Subparagraphs 118.3(1)(a.2)(i),(ii) and (iii)
were introduced by a 1998 amendment (S.C. 1998, c. 19, s.
24(1)) applicable to certifications made after February 18,
1997. Paragraph 118.3(1)(a.2) had not theretofore
provided for the specific situation of a hearing
impairment.
Subparagraph 118.3(1)(a.2)(iii) was amended
and subparagraphs (iv) and (v) were added by S.C. 1999,
c. 22, s. 35(1), applicable to certifications made
after February 24, 1998.
Parties' submissions
[17]
Referring to the reasons for judgment of Judge Bowman of
this Court in Radage v.
Canada, [1996] T.C.J. No. 730
(QL), cited by Létourneau J.A. of the Federal Court
of Appeal in Johnston v. Canada, [1998] F.C.J.
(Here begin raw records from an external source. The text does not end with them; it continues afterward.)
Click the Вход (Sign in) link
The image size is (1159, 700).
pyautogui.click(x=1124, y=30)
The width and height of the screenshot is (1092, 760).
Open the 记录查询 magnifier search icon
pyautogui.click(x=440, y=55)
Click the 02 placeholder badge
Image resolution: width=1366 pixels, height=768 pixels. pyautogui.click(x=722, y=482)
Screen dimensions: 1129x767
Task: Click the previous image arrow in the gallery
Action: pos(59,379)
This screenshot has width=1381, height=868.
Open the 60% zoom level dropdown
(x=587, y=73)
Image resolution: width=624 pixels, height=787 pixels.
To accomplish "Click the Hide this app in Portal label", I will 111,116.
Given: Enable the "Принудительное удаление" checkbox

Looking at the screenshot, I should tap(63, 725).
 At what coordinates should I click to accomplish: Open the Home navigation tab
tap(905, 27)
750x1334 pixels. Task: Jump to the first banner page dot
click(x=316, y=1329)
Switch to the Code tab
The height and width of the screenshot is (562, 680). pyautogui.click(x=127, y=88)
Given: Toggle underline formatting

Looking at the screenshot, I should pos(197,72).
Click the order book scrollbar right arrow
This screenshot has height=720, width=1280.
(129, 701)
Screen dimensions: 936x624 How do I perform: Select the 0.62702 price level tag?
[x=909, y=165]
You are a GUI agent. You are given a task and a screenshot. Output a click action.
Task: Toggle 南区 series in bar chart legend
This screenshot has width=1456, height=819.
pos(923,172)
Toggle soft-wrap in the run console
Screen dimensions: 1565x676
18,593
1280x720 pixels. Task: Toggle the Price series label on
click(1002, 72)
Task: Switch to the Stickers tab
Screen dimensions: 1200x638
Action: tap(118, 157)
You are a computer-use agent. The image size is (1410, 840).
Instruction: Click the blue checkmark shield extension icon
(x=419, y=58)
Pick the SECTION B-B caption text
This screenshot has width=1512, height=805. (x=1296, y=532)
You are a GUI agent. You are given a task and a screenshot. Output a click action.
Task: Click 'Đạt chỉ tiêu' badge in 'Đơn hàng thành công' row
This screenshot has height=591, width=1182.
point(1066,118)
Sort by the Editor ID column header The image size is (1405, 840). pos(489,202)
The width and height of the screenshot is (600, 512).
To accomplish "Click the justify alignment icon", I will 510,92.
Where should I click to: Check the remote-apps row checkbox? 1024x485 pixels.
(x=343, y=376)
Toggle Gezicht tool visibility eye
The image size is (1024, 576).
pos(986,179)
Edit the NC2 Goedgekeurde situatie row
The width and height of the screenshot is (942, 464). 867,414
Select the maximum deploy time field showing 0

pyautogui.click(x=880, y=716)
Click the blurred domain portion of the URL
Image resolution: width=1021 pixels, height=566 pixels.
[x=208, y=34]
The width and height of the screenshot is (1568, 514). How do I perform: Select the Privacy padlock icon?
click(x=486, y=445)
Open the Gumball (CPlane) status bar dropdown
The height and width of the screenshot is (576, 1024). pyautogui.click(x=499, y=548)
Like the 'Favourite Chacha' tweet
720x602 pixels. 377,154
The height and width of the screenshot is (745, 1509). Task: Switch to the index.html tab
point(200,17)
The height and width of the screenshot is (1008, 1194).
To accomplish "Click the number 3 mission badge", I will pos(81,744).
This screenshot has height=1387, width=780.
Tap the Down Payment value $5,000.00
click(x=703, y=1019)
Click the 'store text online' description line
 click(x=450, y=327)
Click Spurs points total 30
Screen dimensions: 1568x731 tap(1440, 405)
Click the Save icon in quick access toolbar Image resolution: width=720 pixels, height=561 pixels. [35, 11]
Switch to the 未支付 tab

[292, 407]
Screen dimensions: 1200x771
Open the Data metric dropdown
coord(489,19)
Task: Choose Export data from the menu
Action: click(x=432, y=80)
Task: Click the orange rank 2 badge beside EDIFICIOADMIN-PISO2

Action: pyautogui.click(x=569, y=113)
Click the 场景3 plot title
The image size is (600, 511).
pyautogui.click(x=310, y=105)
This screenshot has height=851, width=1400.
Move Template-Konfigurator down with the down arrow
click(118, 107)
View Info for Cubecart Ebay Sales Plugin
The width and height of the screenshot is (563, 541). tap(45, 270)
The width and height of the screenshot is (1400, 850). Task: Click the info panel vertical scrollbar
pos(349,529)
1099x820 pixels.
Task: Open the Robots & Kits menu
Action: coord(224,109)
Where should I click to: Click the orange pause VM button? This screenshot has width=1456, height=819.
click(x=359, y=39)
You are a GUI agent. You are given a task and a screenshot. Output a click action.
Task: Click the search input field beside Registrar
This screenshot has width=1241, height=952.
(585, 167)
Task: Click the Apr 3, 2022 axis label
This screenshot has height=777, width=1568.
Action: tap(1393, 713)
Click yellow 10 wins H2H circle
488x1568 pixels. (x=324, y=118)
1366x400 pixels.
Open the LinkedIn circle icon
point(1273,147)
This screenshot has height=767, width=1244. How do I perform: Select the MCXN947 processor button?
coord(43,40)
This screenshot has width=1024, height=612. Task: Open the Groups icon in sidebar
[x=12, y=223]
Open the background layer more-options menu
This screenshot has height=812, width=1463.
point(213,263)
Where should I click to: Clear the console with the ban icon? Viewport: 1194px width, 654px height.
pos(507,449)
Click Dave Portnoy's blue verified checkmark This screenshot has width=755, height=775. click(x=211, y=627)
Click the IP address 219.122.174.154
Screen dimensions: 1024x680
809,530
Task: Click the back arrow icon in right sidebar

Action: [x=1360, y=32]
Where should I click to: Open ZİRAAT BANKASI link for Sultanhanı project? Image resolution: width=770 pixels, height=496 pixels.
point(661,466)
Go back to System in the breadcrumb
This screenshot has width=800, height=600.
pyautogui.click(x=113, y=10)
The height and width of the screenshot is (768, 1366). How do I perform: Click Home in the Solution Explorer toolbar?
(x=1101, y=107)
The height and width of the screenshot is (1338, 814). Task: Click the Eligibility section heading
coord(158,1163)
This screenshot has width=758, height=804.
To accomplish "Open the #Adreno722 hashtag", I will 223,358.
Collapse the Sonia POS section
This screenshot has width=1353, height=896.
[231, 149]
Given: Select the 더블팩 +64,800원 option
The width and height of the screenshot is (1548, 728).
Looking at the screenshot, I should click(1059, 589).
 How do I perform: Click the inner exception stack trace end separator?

No. 169 (QL), counsel for the appellant contended that the
provisions involved in the instant case must be interpreted
compassionately and not narrowly. Counsel for the appellant thus
relied more particularly on the following excerpt found in
paragraph 45 of Judge Bowman's reasons in Radage,
supra:
. . . The intent is neither to give the credit
to everyone who suffers from a disability nor to erect a hurdle
that is impossible for virtually every disabled person to
surmount. It obviously recognizes that disabled persons need such
tax relief and it is intended to be of benefit to such
persons.
[18]
Counsel for the appellant also cited the following passage from
paragraph 10 of the reasons of Létourneau J.A. of the Federal Court of
Appeal in Johnston,supra:
The purpose of sections 118.3 and 118.4 is not
to indemnify a person who suffers from a severe and prolonged
mental or physical impairment, but to financially assist him or
her in bearing the additional costs of living and working
generated by the impairment.
[19]
Pointing out that the appellant's condition had not improved
since 1993, counsel argued that her impairment is without a doubt
prolonged, as required by the Act. As to the manner in
which that impairment restricts the appellant in performing the
basic activities of daily living, he emphasized perception,
thinking and remembering, the restricted nature of which is, in
his view, stressed in the form completed by Dr. Hyde for Quebec income tax purposes and filed in
evidence by the respondent (respondent's book of documents,
tab 3 (see note 1 above)).
[20]
The arguments put forward by counsel for the respondent are
mainly based on the appellant's testimony. Counsel pointed
out that the tests stated in the Act are very restrictive,
although the courts have recognized that they should be
interpreted with a certain amount of compassion. Counsel
acknowledged that, as a result of her illness, the appellant
experienced certain problems with respect to thinking,
remembering, feeding herself and walking. However, he referred to
the two forms completed by Dr. Hyde, according to which the appellant is able
to feed herself and to walk. As to the mental functions question,
the answers on the two forms are somewhat different. Thus, on the
first form (for Revenue Quebec), with respect to mental functions
Dr. Hyde cites memory problems, whereas, on the second form
(for Revenue Canada), in response to the question "Is your
patient able to think, perceive, and remember, using medication
or therapy if necessary? (For example, can he or she manage
personal affairs or do personal care without supervision?)",
he answers yes. To a similar question worded as follows on the
Revenue Quebec form: [TRANSLATION] "Is your patient
able to perceive, think and remember without requiring an
inordinate amount of time to do so, even with therapy or
prescribed devices or medication if necessary? An inability to
manage one's personal affairs (provide oneself with food,
clothing, etc.) or to attend to one's personal care (feeding,
dressing oneself, etc.) without supervision may constitute a
severe impairment", Dr. Hyde checked no answer, but
added the following note: [TRANSLATION] "Problems of memory
and severe fatigue and pain syndromes. See letter attached."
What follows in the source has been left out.